Fionnuala O’ Connor referred here yesterday to the paper published last month by Ireland’s Economic and Social Research Institute’s Professor Seamus McGuinness and Adele Bergin, “The Political Economy of a Border Poll”. This shows that, despite all the puffing about the great educational system here, The North’s population has the highest share of individuals in the UK with no, or basic qualifications, and is the poorest performer in terms of graduates.

Compared to the Republic it’s worse. In 2015 over a third of young people here were educated to lower secondary level or below; that’s between three and four times higher than in the Republic. As McGuinness & Bergin conclude, that ‘means that NI productivity levels will continue to lag behind those of the Republic’.

In every other respect, The North is at, or near, the bottom or top of every index wherever is the worse position to be. The quantity and quality of foreign direct investment, the value of state benefits, including pensions, hospital waiting lists, nurses per head of the population, salaries. For example, the gap in income levels between the Southern and Eastern region of the Republic (where 75 percent of the population live) and here, is now over $27,000 per capita.

One particularly worrying conclusion in the paper is that The North’s poverty can’t be ascribed to the effects of The Troubles. Examination of the years 2000-2014 shows that there has been no peace dividend. In those years, the growth rate in The North was less than a quarter of that in the Southern & Eastern region, and that’s despite the dreadful financial crisis in The South.

Ah, but what about health, the great NHS? Surely there’s one reason for individuals to extol the economic benefit of being in the UK? Hmm. The Republic spends more per capita on health than the UK. The poor and vulnerable and pensioners in the Republic hold medical cards and are entitled to free GP services.

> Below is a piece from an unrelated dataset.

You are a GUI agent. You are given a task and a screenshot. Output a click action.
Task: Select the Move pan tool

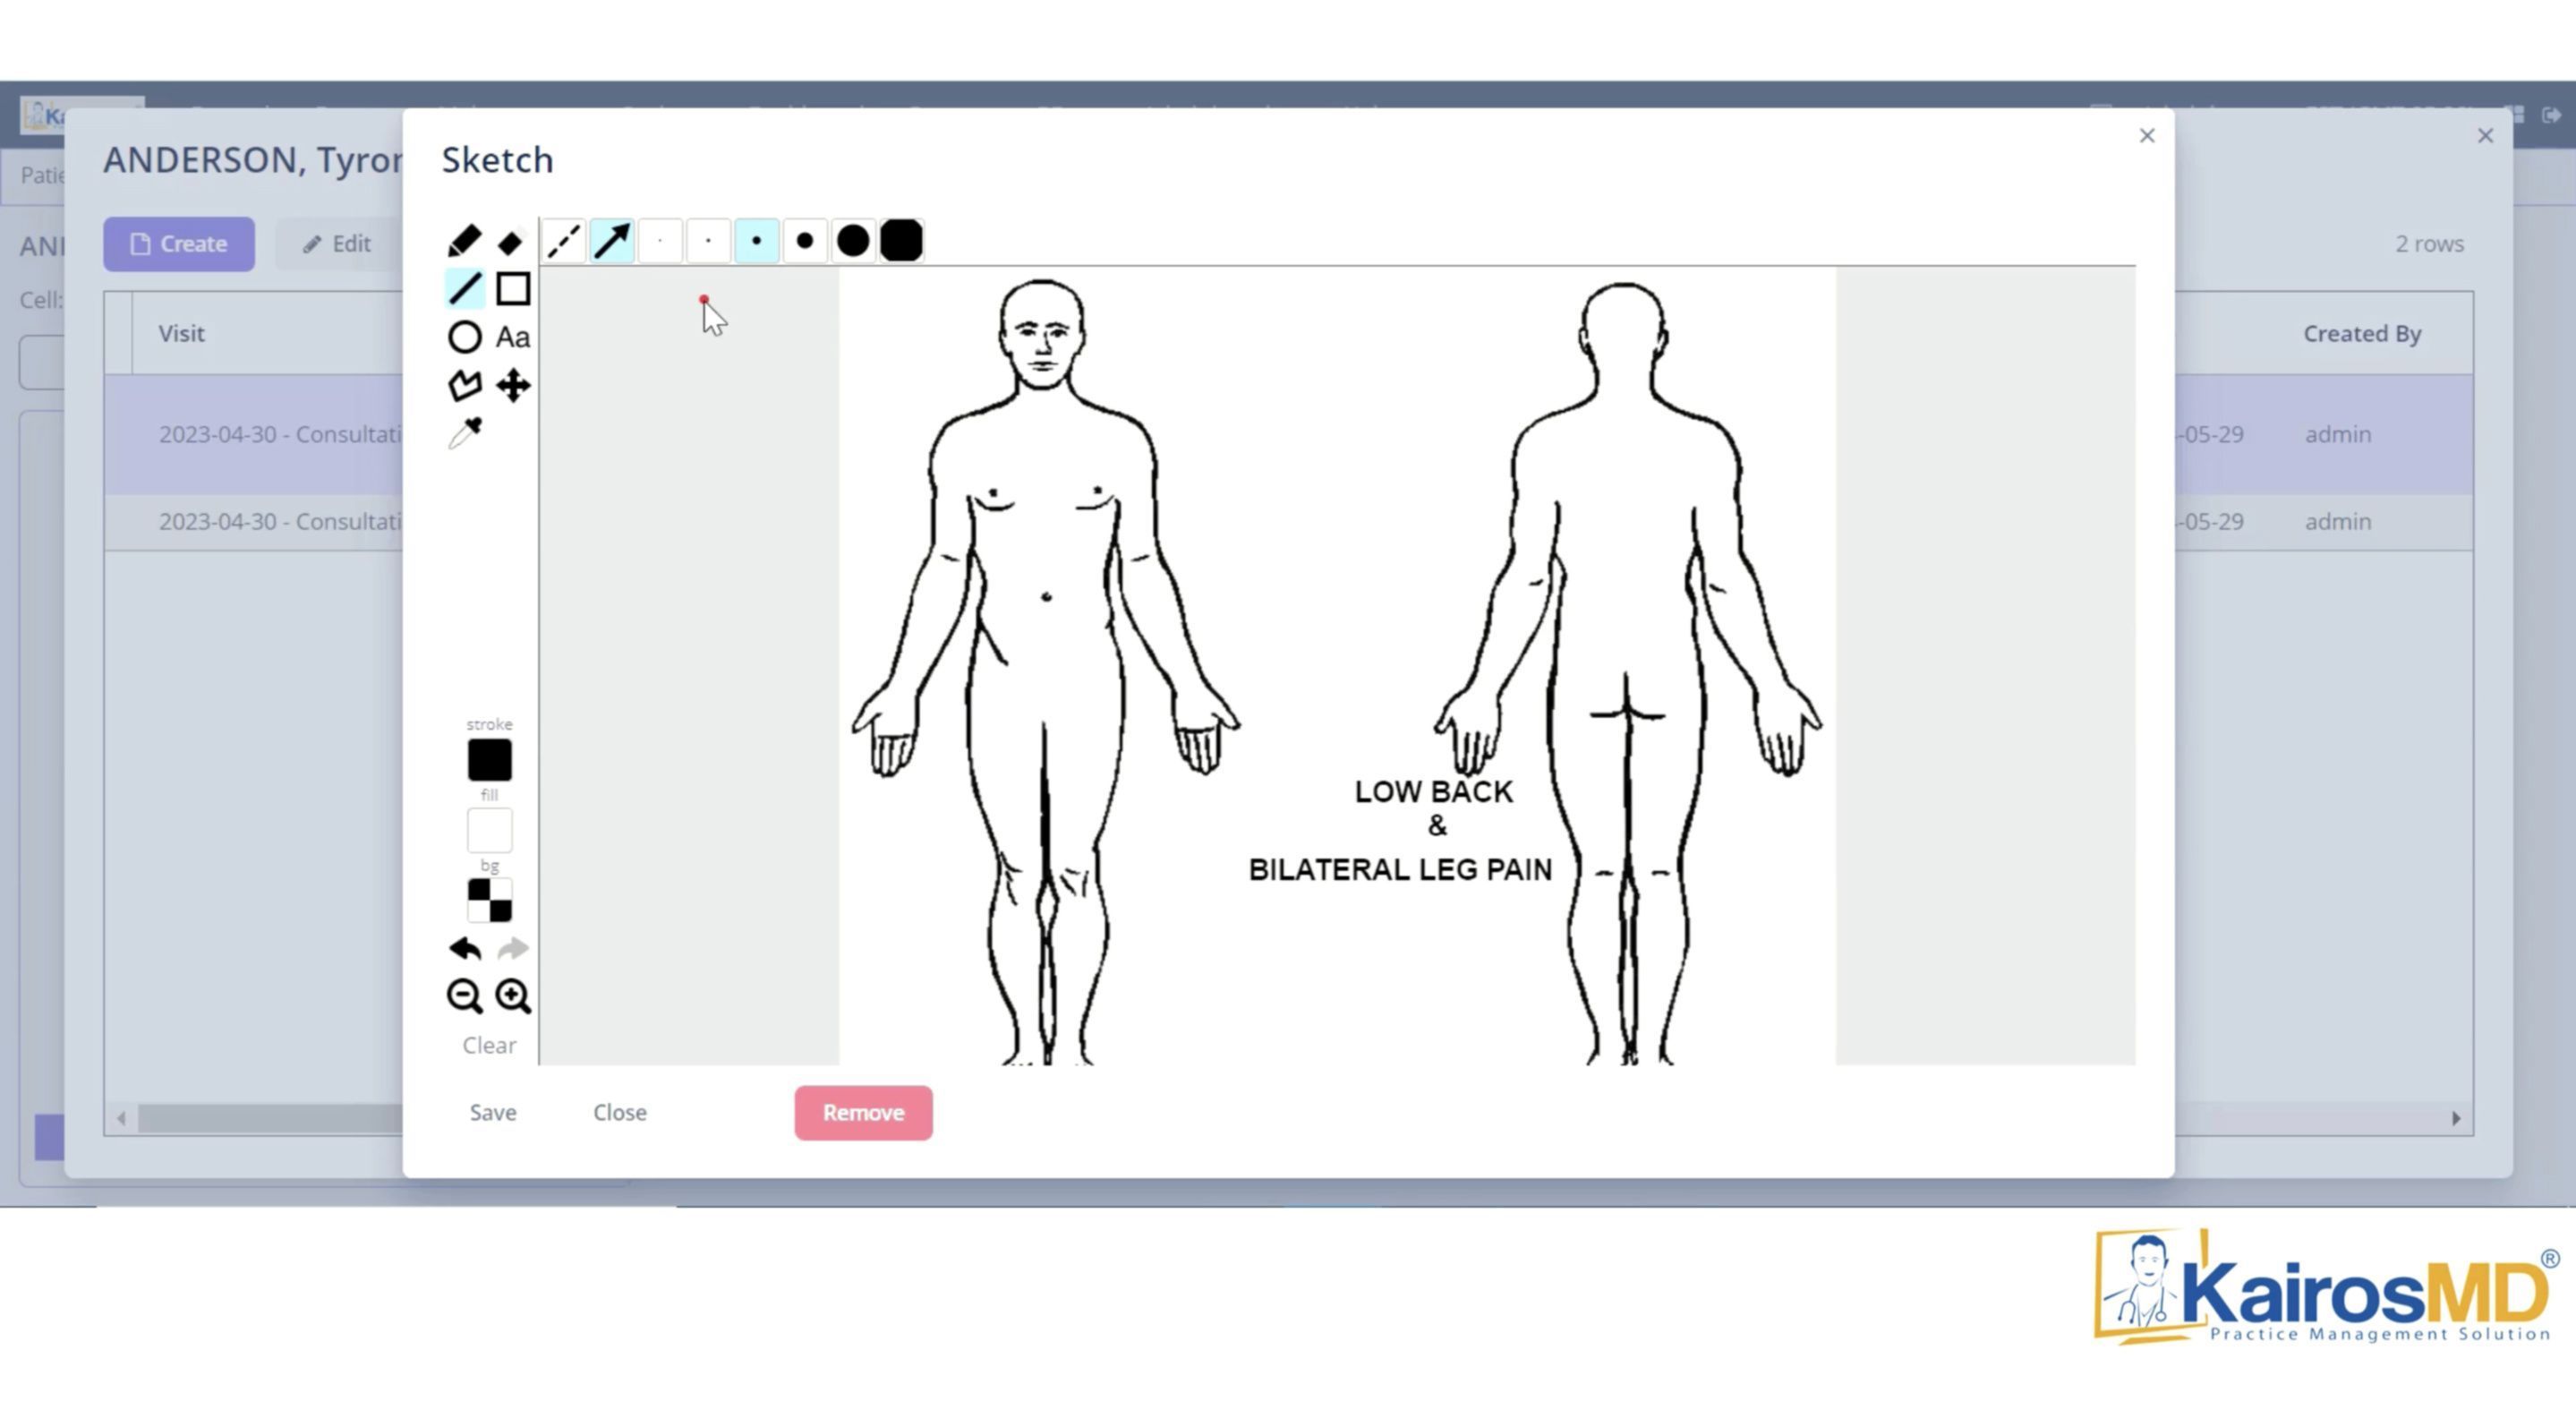[x=513, y=385]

In The North increasingly the Department of Health is deliberately undermining the NHS. Those who can pay, including to go to private GP practices. In September 2018, 94,222 people were waiting over a year for their first outpatient consultant meeting. In England, with many times the population, the figure is 3,464: scandalous. There’s more, but you get the picture.

In short, there’s no economic advantage at all in “the precious, precious union”. Quite the contrary and what’s certain is, it’s going to get worse.